## Setup and run a hyperparameter tuning job with the SageMaker SDK and HuggingFace container
1. Load data to S3 for training.
2. Configure SageMaker HuggingFace estimator.
3. Select hyperparameters to search.
4. Configure hyperparameter sweep with SageMaker Tuner.
5. Evaluate results.
6. Use best model for inference and deploy.

## pip installs
sagemaker, transformers, and datasets - versions can vary depending on needs

In [3]:
# ! pip install "sagemaker>=2.48.0" "transformers==4.12.3" "datasets[s3]==1.18.3" --upgrade
# ! pip install aiobotocore==2.3.4
# ! pip install s3fs --upgrade

### imports

In [5]:
import sagemaker
import boto3
import sagemaker.huggingface
from sagemaker.tuner import (
    IntegerParameter,
    CategoricalParameter,
    ContinuousParameter,
    HyperparameterTuner
)

from sagemaker.huggingface import HuggingFace

from datasets import load_dataset
from transformers import AutoTokenizer
import s3fs

from utils import summarize_hpo_results

In [6]:
session = sagemaker.Session()

role = sagemaker.get_execution_role()
role_name = role.split('/')[-1]

sagemaker_session_bucket = session.default_bucket()

In [7]:
session = sagemaker.Session(default_bucket=sagemaker_session_bucket)

print(f"sagemaker role arn: {role}")
print(f"sagemaker bucket: {session.default_bucket()}")
print(f"sagemaker session region: {session.boto_region_name}")

sagemaker role arn: arn:aws:iam::264639154954:role/aaca-ani-cogsci-sagemaker-studio-role
sagemaker bucket: sagemaker-us-east-1-264639154954
sagemaker session region: us-east-1


Download data from Datasets library and store in S3

In [8]:
dataset_name = "tweet_eval"
dataset_subgroup = "sentiment"

s3_prefix = "samples/datasets/tweet_eval"

tokenizer_name = "distilbert-base-uncased"

In [9]:
dataset = load_dataset(dataset_name, dataset_subgroup, ignore_verifications=True)

tokenizer = AutoTokenizer.from_pretrained(tokenizer_name)

#tokenizer helper function
def tokenize(batch):
    return tokenizer(batch['text'], padding='max_length', truncation=True)

# load dataset
train_dataset, test_dataset = load_dataset(dataset_name, dataset_subgroup, split=['train', 'test'])
test_dataset = test_dataset.shuffle().select(range(10000))

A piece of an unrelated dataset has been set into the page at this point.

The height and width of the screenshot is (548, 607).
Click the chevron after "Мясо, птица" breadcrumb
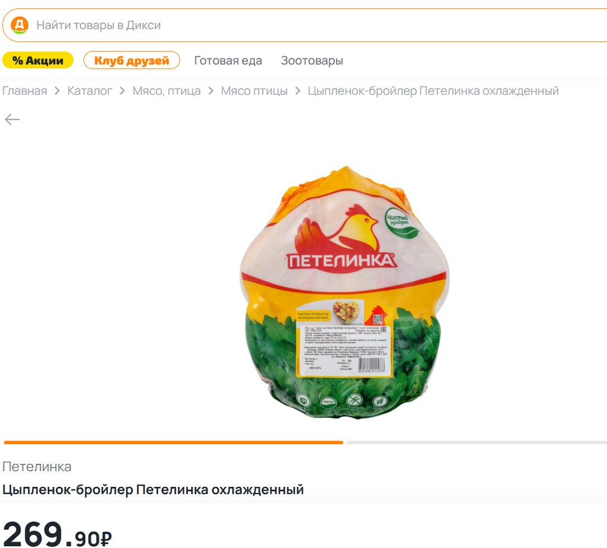point(210,91)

Reusing dataset tweet_eval (/root/.cache/huggingface/datasets/tweet_eval/sentiment/1.1.0/12aee5282b8784f3e95459466db4cdf45c6bf49719c25cdb0743d71ed0410343)


  0%|          | 0/3 [00:00<?, ?it/s]

Reusing dataset tweet_eval (/root/.cache/huggingface/datasets/tweet_eval/sentiment/1.1.0/12aee5282b8784f3e95459466db4cdf45c6bf49719c25cdb0743d71ed0410343)


  0%|          | 0/2 [00:00<?, ?it/s]

Tokenize the data

In [10]:
train_dataset = train_dataset.map(tokenize, batched=True, batch_size=len(train_dataset))
test_dataset  = test_dataset.map(tokenize, batched=True, batch_size=len(test_dataset))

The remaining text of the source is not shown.